# moving to Portland Oregon



## aoife206 (Mar 7, 2011)

Hi All, 

There is a 99% chance I will be moving to Portland in June on a L2 visa & as i wont be able to work for at least 3 months, i am looking on information on different goups i could join or meet up with durning the day, as the husband will be working. 

I run, do triathlons & play badminton, but would be up for trying any new sports, & would love to meet others to train with or just have a coffee with. 

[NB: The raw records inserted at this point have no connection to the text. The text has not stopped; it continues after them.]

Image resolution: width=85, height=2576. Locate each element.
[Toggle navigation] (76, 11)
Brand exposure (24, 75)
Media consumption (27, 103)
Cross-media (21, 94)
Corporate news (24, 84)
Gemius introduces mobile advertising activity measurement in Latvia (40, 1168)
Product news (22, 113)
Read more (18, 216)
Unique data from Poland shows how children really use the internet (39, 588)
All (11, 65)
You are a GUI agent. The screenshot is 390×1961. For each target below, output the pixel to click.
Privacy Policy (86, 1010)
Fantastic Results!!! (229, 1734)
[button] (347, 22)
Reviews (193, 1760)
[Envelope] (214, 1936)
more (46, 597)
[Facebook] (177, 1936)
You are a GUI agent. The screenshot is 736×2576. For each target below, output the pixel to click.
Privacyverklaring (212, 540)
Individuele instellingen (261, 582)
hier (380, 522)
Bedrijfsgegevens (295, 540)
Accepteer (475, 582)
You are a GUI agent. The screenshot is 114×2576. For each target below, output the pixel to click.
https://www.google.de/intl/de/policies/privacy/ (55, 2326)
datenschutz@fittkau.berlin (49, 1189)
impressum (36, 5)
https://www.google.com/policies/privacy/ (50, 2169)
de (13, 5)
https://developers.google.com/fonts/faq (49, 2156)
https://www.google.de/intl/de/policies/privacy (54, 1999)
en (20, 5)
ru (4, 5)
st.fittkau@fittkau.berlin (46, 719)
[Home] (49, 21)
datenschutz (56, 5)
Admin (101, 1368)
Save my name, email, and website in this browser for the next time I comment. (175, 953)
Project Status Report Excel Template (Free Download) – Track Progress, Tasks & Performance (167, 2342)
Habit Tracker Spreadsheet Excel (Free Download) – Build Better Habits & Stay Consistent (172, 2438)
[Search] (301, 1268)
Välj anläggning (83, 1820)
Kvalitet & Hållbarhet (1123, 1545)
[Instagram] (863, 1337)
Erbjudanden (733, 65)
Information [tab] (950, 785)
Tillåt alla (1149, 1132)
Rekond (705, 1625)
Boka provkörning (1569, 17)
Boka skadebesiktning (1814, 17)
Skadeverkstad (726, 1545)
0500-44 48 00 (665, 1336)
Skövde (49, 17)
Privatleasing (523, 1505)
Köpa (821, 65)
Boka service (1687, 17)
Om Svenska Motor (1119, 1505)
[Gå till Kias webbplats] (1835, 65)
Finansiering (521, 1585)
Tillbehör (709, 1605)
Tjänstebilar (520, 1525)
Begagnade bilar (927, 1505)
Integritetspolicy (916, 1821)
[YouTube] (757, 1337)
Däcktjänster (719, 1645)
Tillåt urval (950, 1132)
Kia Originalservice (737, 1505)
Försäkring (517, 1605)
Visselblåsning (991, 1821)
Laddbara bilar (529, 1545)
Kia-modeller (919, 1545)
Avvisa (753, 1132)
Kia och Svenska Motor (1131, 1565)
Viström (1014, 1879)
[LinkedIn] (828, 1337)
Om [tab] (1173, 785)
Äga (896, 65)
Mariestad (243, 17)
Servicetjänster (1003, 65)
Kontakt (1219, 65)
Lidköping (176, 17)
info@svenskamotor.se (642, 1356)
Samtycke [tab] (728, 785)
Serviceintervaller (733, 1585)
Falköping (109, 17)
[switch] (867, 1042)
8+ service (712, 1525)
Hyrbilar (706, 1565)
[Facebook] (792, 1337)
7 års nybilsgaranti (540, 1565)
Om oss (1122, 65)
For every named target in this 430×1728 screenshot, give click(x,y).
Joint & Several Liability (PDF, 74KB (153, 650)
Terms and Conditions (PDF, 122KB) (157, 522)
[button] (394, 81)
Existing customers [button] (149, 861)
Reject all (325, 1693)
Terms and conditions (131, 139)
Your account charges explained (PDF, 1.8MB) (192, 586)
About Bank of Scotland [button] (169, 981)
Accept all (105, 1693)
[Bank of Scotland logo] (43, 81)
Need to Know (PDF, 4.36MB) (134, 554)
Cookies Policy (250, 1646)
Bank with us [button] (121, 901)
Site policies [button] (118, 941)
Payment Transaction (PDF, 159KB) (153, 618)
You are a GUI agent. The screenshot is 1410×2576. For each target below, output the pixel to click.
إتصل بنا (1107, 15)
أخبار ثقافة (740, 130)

Also are you allowed to volunteer or do a course while waiting for your EAD to come through. 

Thanks


----------



## PdxSailor (Mar 16, 2011)

*portland - or*

Feel free to contact me when you arrive. I have extensive contacts in the Portland metro area for personal or business networking. For instance: a good friend does triathlons, wife works at the university, i'm a member of a large business networking group, etc. safe travels!

cheers,
Christian



aoife206 said:


> Hi All,
> 
> There is a 99% chance I will be moving to Portland in June on a L2 visa & as i wont be able to work for at least 3 months, i am looking on information on different goups i could join or meet up with durning the day, as the husband will be working.
> 
> ...


----------



## aoife206 (Mar 7, 2011)

Thanks for you reply Christian, 

Just back from visiting Portland for a few days - looks like a nice city, lots of outdoor activities.


----------



## kainvest (Apr 3, 2011)

Hi there... Me any my wife will also be moving to Portland in June from Denmark. 
My wife is coming over on an L2 visa as well.


----------



## malinkyhoy (Jun 7, 2012)

*New to Portland, Oregon.*

Hello everyone this is my first time posting in this forum. I recently moved from Central Virginia to Portland Oregon with my wife, I'm originally from West Yorkshire. 

I literally arrived two days ago and I'm now looking for a job. I'm a photographer by profession, but can pretty much turn my hand to anything, and I'm happy to do so. I look forward to meeting up with people in Oregon.


----------